Overall, Motiejunas played with good energy and hardly deserves the blame for a near-loss. With that being said, this was an outing in which Houston needed all the help they could find.
Motiejunas didn't provide much.
Overall Grade: C-
Minutes Played: 23
6 points, 11 rebounds, 1 block, 4 turnovers, 3/7 FG
When you have four turnovers in the first half, it's safe to say that you're struggling. When the player that commits turnovers is a center, it's a whole new level of disaster.
That was the story for Omer Asik, whose rebounding numbers continue to fail in masking his all-around shortcomings.
Asik had trouble stepping out to defend Greg Stiemsma and was routinely sent the other way when attempting field goals. His stone hands also led to those disturbingly high amount of turnovers, as we've seen all season.
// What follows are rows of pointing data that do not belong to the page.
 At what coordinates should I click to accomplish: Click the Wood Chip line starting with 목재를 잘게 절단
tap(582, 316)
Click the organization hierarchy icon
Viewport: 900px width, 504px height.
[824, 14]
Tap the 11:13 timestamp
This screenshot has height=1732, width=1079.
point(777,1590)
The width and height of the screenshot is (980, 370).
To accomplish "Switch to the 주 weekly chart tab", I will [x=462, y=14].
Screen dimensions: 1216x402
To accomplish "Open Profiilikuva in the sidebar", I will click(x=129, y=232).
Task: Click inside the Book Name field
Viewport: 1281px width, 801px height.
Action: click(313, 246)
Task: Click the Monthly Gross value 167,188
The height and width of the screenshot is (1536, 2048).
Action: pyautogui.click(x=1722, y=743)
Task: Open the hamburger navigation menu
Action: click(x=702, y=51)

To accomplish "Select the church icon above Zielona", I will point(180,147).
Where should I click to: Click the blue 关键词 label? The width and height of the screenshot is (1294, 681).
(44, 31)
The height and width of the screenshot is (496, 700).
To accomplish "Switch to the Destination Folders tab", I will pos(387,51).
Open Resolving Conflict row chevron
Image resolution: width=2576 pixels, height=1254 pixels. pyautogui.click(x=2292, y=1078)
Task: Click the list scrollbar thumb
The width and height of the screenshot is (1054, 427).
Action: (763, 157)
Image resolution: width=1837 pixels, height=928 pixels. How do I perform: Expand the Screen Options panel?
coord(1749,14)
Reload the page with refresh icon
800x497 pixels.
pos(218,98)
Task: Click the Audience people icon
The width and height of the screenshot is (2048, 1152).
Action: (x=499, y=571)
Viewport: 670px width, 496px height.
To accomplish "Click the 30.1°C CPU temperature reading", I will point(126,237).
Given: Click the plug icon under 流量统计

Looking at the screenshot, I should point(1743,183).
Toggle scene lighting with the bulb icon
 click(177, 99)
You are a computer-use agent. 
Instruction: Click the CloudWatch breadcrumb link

Eleven rebounds in 23 minutes may look pretty, but he played a poor game.
Overall Grade: C+
Minutes Played: 29
9 points, 10 rebounds, 2 assists, 1 steal, 1 block, 3/9 FG, 1/5 3PT
Carlos Delfino had your quintessential up-and-down evening. That seems to be the trend with the Houston Rockets' entire team.
Shooting 3-of-9 from the floor and 1-for-5 from beyond the arc is a great way for a sixth man to make a limited contribution. Grabbing 10 rebounds and making key defensive plays down the stretch is a proper form of redemption.
More or less.
Overall Grade: C+
Average +/-: +3.8
Collective Stat Line
23 points, 19 rebounds, 4 assists, 2 steals, 1 block
As a whole, the Houston Rockets' second unit was rather lackluster. The team managed to score just 23 points and performed more in isolation-style ball than a team-oriented approach.
Truth be told, they didn't have much time to contribute in the first place—only two reserves topped 10 minutes.
Fortunately, Greg Smith managed to finish with quite an impressive outing. In 22 minutes, Smith tallied 12 points and four rebounds on 5-of-7 shooting.
Ten of those points came during the fourth quarter. That includes a furious dunk which put this game away.
If only the rest of the second unit joined him.